Are lenders lending less for real estate assets in today market? Are loan to value (LTV) rates falling? Are you having to put down more money to get deals done? Does this lower the returns on most deals you analyze?
If you are answering YES to these questions then you are like most investors in the market…but there is a quick a simple solution to the problem. Pay less!!
Lenders are not really lending less for real estate right now. They are still lending (on average) at a 1.25% debt service ratio (DSCR). If the seller’s asking price is causing you to have to put down too much money for the deal to work… its overpriced.
Note- DSCR is the ratio of net operating income (NOI) to the annual mortgage payment (debt service). A ratio of 1.0 would mean your NOI is equal to your debt service. No cash flow.
Lenders are not lending less, you are overpaying. Don’t blame the lenders for that one. If a lender is only willing to lend 60% LTV, they are basically saying to you “If you want to pay 20% more than the value of the asset, based on the NOI… go ahead! We as the lender are not going to cover it. 60% LTV is the new 80% LTV if you are going to pay those prices”. Pay less an you will be able to borrow more.
I understand that it’s easy for me to say “just pay less for real estate”, but math is math and lending is based on perceived risk in the borrower/asset.
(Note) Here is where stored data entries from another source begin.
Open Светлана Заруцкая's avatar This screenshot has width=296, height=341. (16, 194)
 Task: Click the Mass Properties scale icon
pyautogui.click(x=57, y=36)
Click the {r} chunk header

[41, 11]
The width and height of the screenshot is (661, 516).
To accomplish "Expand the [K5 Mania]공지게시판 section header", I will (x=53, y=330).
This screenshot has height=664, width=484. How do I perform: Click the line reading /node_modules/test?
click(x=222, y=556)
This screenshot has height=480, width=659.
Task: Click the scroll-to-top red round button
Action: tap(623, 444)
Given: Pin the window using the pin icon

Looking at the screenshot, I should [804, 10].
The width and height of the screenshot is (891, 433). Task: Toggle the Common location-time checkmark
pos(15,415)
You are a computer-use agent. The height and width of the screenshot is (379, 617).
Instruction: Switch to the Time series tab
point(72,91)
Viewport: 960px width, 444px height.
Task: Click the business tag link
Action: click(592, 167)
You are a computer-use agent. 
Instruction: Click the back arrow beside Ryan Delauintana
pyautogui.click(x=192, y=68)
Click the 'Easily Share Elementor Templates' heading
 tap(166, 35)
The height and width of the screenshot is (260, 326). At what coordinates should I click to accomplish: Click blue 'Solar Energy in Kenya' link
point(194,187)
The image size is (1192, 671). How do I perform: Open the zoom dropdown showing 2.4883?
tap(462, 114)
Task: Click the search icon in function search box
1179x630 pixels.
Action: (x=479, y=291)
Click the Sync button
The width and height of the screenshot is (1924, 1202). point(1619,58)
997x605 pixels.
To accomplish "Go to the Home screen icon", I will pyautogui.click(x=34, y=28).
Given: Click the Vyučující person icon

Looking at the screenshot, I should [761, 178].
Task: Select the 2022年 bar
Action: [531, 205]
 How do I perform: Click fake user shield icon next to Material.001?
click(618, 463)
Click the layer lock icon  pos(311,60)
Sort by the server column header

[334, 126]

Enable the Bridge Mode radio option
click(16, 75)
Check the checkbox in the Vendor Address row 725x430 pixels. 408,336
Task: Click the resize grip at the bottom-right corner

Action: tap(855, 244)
Higher prices create higher risks for lenders and that causes them to lower their loan proceeds (LTV).
Rising interest rates will cause the DSCR low decline as well. Raising the rents will counter this but one must consider who can ultimately pay more? Your renters in the cost of rising rents or the federal reserve in their ability to raise rates (until inflation is under control). Keep in mind that feds consider higher living costs as a core metric to inflation. Higher rents will equal higher interest rates.
Going forward there are only 3 areas of the real estate market that could (or will) be affected. Rents, returns or prices. If interest rates continue on their present course, either the prices of assets will fall, or returns to buyers (cash flow) will fall. If prices remain high and buyers demand cash flow… then renters are about to get crushed in high rents. Will they be able to pay if we go into a recession?
What’s your opinion of what is about to happen in the market?